Le rapport Attali, pot-pourri de  ce qui se trouve dans l’air du temps en matière de réformes administrative  a provoqué un beau tollé en proposant de supprimer le département.  

Le lobby des présidents de conseils généraux s’en est ému ;   le département parait si bien ancré dans notre réalité administrative que la proposition a paru une incongruité.

Mais le débat engagé demeurera dans la confusion tant qu’on n’aura pas rappelé que  le terme de  département  recouvre deux réalités différentes.

Il s’agit d’abord d’une circonscription administrative des services de l’Etat, à la tête de laquelle, depuis  Bonaparte,  se trouve  placé un préfet.

Mais le département est aussi devenu dans le courant du XIXe siècle une collectivité locale autoadministrée à l’instar de la commune - et aujourd’hui de la région.
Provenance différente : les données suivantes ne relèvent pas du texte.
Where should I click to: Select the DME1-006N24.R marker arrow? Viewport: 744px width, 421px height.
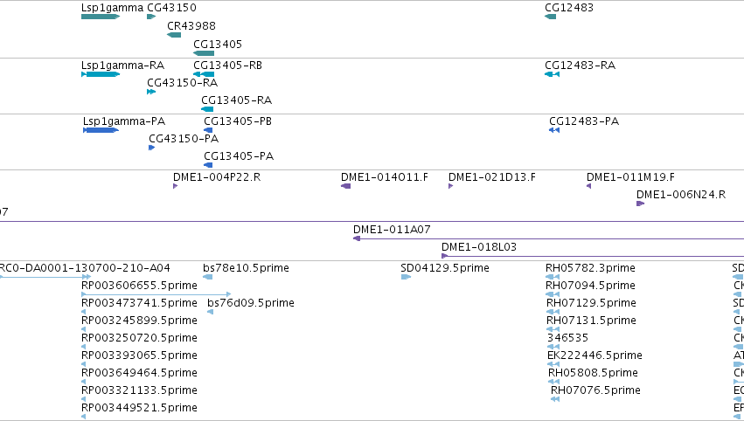click(641, 204)
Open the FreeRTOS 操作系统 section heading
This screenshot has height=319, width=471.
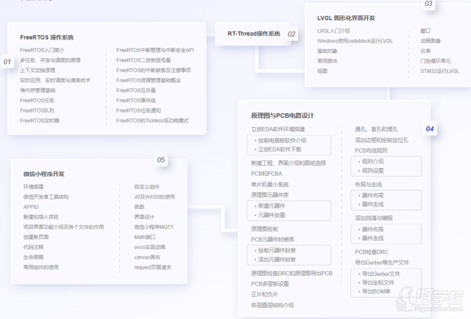tap(47, 38)
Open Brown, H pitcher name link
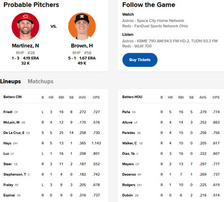This screenshot has width=224, height=202. 82,45
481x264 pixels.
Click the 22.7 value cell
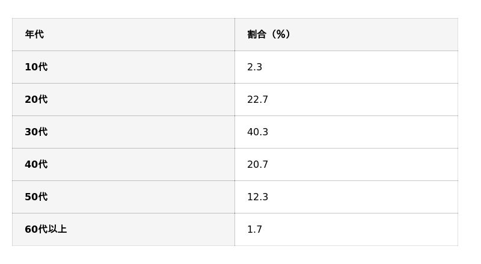point(257,100)
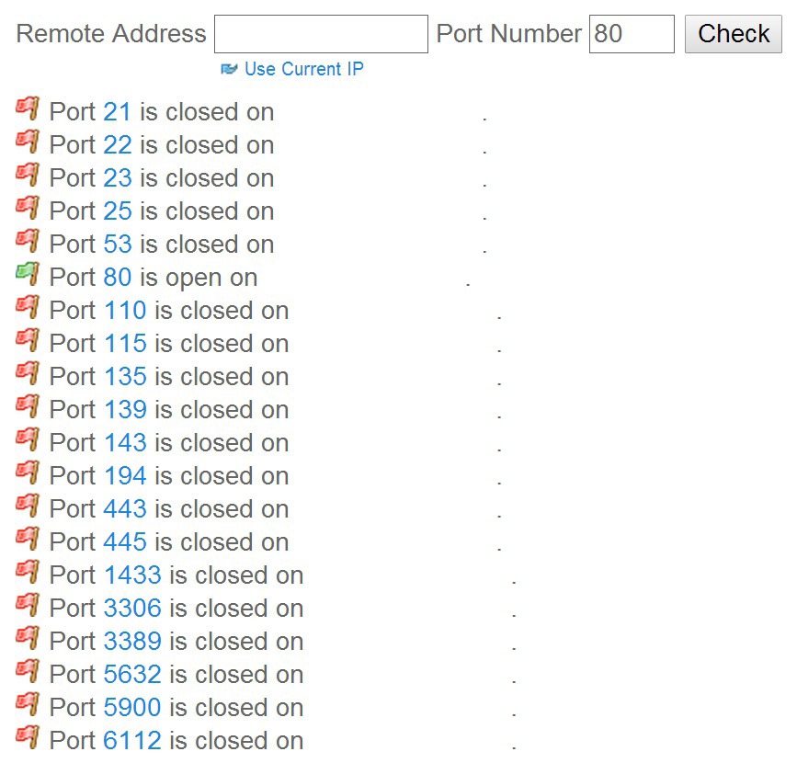This screenshot has height=763, width=797.
Task: Open the port 1433 link
Action: click(x=132, y=575)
Depuis 1983, ce n’est plus le préfet qui en assure l’ exécutif, c’est le président du conseil général à la tête d’un conseil délibérant composé de conseillers généraux élus au scrutin uninominal dans chaque canton. Le département ainsi conçu, généralement appelé « conseil général »,   se consacre d’abord  à l’aide sociale et à l’entretien des  routes départementales  mais il tend à s’occuper aussi de bien d’autres choses, comme le tourisme.
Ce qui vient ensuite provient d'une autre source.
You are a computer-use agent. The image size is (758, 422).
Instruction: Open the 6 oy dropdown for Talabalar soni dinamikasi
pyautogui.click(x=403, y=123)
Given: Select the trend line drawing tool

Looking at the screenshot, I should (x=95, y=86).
Dans le panorama touffu de notre administration locale, les conseils généraux ont, non sans quelques raisons, mauvaise presse. Leur existence  affaiblit la région et pèse sur les maires de plus en plus pris – à l’exception des plus importants  -  dans un réseau serré de féodalités politiques. Leurs attributions facilitent le clientélisme. Les présidents de conseils généraux  ont plus de poids   au  Sénat   que les présidents de région, moins nombreux. Il est pratiquement impossible de faire carrière dans un parti donné contre le président du conseil général s’il est du même bord.

Proposer comme le fait le rapport Attali de  partager les  attributions de la collectivité départementale entre les communes (aide sociale ) et les régions (routes, développement économique) n’est pas absurde. Encore faudrait-il faire avaliser une telle réforme au Sénat qui  a le dernier mot en matière de libertés  locales, ce qui est une autre affaire.
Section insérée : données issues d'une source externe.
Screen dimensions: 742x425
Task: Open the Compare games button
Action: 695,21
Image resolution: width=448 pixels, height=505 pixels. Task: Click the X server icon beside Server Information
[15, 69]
Faut-il pour autant remettre en cause le département comme échelon de l'Etat ? Créés au moment de la Révolution  dans le but d’harmoniser les découpages et de rapprocher l’administration des citoyens (la taille des départements devait être telle qu’on puisse aller et revenir au chef-lieu à cheval en un jour.), les départements sont devenus au fil des ans une réalité forte de notre paysage administratif. Les grands services régaliens, ceux qui seuls subsisteront quand les autres auront disparu – gendarmerie, services fiscaux – sont organisés à ce niveau. Au demeurant bien des administrations non étatiques (les banques par exemple, mais aussi les diocèses) fonctionnent aussi sur la base du département. La réforme Dati, en concentrant les juridictions au niveau départemental, va dans le même sens. Même si certains  services de l’Etat ont été affaiblis par la décentralisation et tendent donc à se regrouper à l’échelon régional, le préfet de département demeure un point fixe de notre paysage administratif.  

Supprimer le département,  comme échelon de l’Etat était le rêve des maurrassiens hostiles à cet héritage révolutionnaire et favorables au contraire à la région , qui rappelait la province d’Ancien régime. Mais ces considérations sont aujourd’hui bien oubliées. La suppression du département irait surtout dans le sens de ce brouillage systématique  des repères auxquels l’univers libéral  se complait   sans que l’on perçoive encore les économies qui en résulteraient.

Mais peut-on faire l’un sans l’autre : conserver le préfet et supprimer le président du conseil général ? Pourquoi pas ? Les sous-préfets, qu’il est aussi question de supprimer, n’ont pas, eux, de vis-à-vis. Le dogme français qui fait correspondre aux échelons départementaux et régionaux un représentant de l’Etat et une exécutif local, ne se justifie pas. Comme on le voit,  il y a dans le rapport Attali à prendre et à laisser.